Als wäre Brooklyn in die Vergangenheit zurück katapultiert wurden, sah sie ihren Vater vor sich. Wie sie mit ihm eines Abends nach Hause ging und sie sich vor ihrem Grundstück zu streiten begannen. Als Brooklyn ihm etwas entgegen schrie, holte er plötzlich aus und traf sie ins Gesicht.
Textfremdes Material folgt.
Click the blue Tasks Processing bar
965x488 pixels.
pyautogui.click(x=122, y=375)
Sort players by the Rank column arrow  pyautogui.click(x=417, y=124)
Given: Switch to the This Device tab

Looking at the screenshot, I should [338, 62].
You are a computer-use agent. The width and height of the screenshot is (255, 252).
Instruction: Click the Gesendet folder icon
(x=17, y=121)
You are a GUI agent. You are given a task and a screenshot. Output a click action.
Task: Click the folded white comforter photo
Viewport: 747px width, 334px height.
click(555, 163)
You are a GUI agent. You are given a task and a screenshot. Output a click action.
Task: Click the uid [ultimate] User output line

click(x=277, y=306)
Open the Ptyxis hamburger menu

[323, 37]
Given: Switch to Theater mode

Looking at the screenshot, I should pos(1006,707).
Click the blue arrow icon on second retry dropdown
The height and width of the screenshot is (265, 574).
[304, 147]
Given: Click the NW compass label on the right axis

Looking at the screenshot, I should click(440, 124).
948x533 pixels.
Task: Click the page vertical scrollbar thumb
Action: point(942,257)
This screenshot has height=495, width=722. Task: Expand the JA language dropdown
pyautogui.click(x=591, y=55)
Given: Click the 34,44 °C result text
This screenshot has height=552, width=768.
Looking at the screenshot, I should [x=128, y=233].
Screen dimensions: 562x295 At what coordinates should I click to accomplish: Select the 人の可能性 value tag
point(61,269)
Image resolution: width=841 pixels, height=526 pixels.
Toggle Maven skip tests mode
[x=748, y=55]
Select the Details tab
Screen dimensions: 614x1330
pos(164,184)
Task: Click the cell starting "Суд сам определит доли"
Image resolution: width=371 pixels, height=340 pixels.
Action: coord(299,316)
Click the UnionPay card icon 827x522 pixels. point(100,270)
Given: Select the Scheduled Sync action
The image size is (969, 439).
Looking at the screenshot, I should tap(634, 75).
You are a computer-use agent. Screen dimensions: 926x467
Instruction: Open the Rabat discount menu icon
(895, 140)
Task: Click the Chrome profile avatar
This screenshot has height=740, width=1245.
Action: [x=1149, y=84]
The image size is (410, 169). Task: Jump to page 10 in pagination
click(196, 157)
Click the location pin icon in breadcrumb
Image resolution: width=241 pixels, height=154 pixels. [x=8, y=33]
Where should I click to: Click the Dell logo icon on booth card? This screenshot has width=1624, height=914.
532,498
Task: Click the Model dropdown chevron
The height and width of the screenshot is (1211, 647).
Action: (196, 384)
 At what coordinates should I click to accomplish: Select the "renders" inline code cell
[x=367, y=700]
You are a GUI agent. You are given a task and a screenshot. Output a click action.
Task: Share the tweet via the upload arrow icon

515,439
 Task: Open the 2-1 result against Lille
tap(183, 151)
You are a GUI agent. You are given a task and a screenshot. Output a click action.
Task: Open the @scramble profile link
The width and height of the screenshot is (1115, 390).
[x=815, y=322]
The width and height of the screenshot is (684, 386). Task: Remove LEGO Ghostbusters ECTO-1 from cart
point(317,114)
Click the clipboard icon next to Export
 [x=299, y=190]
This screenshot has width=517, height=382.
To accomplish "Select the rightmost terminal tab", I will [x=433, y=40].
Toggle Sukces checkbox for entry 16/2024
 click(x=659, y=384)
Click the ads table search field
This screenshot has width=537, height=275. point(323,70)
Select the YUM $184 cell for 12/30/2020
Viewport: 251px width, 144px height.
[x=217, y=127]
Brooklyn schüttelte die Erinnerung weg.
„Ich habe gesagt, sprich nie wieder so über Violet!" Um sie herum hatte sich mittlerweile eine Masse gebildet, die ihnen staunend zusahen. Aber das war Brooklyn egal. Sie hatte eh nichts mehr zu verlieren. „Sie ist vielleicht nicht perfekt. Sie ist vielleicht auch ein bisschen nerdig. Aber im Gegensatz zu dir, hört sie zu und denkt auch mal nach, über das was sie tut. Sie ist nicht so eine gehirngewaschene Marionette wie ihr. Sie versteht so viel mehr von dieser Welt, als irgendjemand von euch in seinem ganzen Leben je verstehen wird."
Brooklyn sah den Schlag erst zu spät kommen, da landete seine Hand schon auf ihrer Wange. Sie fasste sich geschockt mit der Hand an die pulsierende Stelle.
So viel zum Thema, man schlägt keine Mädchen.
Aber das ließ sich Brooklyn nicht gefallen. Sie ging auf ihn los wie eine Irre. Und da konnten selbst ihre Flashbacks nichts dagegen tun. Ihr flimmerten immer wieder Bilder vor den Augen auf. Wie ihr Vater auf ihre Mutter los ging und der Krankenwagen mehr als einmal vor ihrer Tür parkte. Oder wie sie bewusstlos auf dem Boden lag, weil ihr Vater mal wieder ausgerastet war. Sie sah ihren Vater, wie er sie betrunken am Handgelenk packte, bis es blau war und er sie anschrie.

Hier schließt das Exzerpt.